En la radio la “cobertura de Irma” mostró prácticas de eficiencia económica. Se ahorró en periodistas, o más bien en locutores, y las emisoras vehicularon la información por medio de un maratónico locutor estrella, que durante horas recibió llamadas de alcaldes y de compañeros de trabajo, que ilustraban sobre el paso del fenómeno desde sus casas. Al día siguiente, la radio regresó a la cotidianidad de sus espacios de tiempo pagado por asociaciones o comercios. A diferencia de otros periodos de huracán, no hubo quién acompañara en las noches sin electricidad. Todo tiene excepciones, por supuesto, y tuve la oportunidad, no habiendo transcurrido todavía 24 horas de los vientos, de escuchar a un politólogo janguear junto a otros negociantes de los tiempos de huracán. Las risotadas y el autobombo eran dramáticos en ese cónclave que reunía a un oficial de Hacienda con ferreteros, dueños de restaurantes y una meteoróloga. Con el 70% del país a oscuras, se elogió la labor del gobierno, se disertó sobre los mejores tequilas y la calidad de las plantas eléctricas. El jolgorio motivó a un exsecretario de Justicia a escribir un mensaje de texto al anfitrión del programa que con suma sensibilidad y alegre complicidad lo leyó ante el micrófono. El letrado le comunicaba a sus cuates y al mundo que soportaba la segunda noche de planta eléctrica central bebiendo champán.
A la mañana siguiente, aparentemente repuesto ya de su presencia maratónica en las ondas, el locutor estrella de la emisora tuvo una curiosidad repentina cuando le dejaba la cancha libre en su programa al secretario de Salud: “¿Qué usted prefiere, un sándwich de mantequilla o uno de mayonesa?”. De esta manera, quedaban aclarados los peligros de envenenamiento, en un país que en ese momento tomaba la decisión de meter en bolsas de basura la compra de la semana.

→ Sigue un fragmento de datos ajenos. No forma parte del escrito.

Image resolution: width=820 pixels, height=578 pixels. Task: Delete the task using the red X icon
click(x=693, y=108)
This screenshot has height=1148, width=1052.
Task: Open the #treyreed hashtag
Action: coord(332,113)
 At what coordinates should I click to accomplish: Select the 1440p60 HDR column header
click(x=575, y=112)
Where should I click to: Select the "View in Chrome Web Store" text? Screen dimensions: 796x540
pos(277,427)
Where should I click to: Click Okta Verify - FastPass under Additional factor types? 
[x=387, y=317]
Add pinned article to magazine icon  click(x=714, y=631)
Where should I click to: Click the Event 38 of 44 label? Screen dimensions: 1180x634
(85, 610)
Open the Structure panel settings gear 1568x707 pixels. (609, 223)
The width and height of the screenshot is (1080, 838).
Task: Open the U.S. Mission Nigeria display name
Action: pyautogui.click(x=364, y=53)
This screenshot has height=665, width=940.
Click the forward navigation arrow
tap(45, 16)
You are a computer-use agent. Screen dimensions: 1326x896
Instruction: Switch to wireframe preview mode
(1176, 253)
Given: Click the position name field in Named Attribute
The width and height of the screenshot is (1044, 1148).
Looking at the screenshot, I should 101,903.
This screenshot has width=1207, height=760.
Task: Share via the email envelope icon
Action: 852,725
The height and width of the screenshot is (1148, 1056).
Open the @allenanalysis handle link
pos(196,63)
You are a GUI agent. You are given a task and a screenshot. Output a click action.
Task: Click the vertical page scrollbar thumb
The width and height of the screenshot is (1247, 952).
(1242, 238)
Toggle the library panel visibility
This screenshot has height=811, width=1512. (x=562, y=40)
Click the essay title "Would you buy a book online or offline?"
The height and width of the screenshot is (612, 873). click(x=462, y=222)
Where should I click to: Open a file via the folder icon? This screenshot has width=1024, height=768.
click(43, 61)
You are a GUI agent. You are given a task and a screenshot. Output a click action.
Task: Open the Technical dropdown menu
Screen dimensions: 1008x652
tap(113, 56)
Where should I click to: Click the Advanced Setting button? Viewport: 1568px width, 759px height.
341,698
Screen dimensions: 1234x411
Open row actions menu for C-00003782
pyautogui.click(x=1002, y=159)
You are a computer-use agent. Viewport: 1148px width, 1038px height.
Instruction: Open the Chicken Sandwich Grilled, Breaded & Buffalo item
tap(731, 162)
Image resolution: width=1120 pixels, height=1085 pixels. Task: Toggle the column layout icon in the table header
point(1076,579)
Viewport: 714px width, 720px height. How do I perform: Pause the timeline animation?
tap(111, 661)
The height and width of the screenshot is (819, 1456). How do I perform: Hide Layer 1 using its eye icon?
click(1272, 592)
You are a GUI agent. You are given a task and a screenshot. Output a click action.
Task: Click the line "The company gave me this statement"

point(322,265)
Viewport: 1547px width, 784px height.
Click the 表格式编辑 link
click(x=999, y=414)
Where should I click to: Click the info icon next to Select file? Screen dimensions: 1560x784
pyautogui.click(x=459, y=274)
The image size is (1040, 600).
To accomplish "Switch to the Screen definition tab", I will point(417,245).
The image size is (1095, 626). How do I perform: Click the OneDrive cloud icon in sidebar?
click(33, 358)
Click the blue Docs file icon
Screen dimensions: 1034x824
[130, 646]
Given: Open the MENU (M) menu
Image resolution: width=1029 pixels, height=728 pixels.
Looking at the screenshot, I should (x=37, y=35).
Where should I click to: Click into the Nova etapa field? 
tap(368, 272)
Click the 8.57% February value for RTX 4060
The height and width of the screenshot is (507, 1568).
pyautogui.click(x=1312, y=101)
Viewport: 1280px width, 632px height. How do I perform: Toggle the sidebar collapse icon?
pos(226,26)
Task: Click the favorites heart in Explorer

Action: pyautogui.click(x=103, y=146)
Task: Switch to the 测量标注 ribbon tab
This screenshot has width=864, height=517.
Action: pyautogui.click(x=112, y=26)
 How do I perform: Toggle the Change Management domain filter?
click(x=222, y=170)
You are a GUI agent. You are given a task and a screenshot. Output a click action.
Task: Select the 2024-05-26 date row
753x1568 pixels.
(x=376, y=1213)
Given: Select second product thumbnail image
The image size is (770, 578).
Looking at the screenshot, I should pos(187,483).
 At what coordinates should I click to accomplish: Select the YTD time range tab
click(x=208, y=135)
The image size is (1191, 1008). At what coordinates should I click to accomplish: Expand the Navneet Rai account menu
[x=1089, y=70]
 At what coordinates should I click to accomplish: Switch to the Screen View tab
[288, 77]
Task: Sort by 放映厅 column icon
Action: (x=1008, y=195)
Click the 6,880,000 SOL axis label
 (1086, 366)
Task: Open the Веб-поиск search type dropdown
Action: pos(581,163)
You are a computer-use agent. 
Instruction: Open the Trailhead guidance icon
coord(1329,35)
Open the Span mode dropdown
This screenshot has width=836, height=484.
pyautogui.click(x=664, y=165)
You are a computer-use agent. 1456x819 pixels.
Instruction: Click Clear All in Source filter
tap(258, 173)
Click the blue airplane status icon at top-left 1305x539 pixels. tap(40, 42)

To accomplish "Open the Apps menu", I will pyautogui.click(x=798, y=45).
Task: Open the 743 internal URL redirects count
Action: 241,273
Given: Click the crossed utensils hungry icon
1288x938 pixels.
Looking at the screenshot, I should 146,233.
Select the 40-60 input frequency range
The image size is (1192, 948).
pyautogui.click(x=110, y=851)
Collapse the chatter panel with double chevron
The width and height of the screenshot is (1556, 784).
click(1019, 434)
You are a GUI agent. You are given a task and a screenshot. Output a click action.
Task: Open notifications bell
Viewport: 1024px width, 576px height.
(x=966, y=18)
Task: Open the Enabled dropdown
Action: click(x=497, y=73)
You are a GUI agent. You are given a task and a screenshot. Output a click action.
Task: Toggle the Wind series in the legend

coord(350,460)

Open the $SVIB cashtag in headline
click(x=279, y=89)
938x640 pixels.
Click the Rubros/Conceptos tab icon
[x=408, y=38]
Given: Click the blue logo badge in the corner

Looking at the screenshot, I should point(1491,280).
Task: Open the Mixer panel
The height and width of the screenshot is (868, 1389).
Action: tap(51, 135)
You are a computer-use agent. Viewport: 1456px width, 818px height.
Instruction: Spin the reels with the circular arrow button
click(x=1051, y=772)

En Huracanópolis sólo se habla en singular. Del gobernador a los alcaldes y legisladores, del exsecretario de Justicia al locutor de la radio, todos comienzan sus frases con el pronombre yo y las terminan con “de la mano de Dios”. El problema no está en vincular al “yo” con la divinidad, sino en estar convencido de que la divinidad produce un milagro que exime de malestar y esfuerzo.
En cinco años Huracanópolis será una provincia de Estados Unidos. En cinco años la AEE estará en manos privadas. En cinco años los políticos regalarán plantas eléctricas como antes compraban votos a fuerza de neveras. En cinco años una emisora volverá a auto elogiar su labor informativa diciendo “El día del huracán convertimos nuestra cobertura en categoría 5” y, nuevamente, sus locutores no se habrán dado cuenta de lo que verdaderamente están diciendo. En cinco años o en menos, no seremos bendecidos. Ese día, porque en esta ocasión no ocurrió, nos daremos cuenta de lo que significa vivir en Huracanópolis. Entonces conjugaremos el verbo sufrir en todas sus personas diciendo: yo sufro, tú sufres, él o ella sufre, nosotros sufrimos, ustedes sufren, ellos sufren. Y en Huracanópolis no habrá champán para estar lejos de las personas del verbo.
“Huracanópolis no es el resultado de un estado de excepción, sino la conversión en normalidad de un estado crítico”.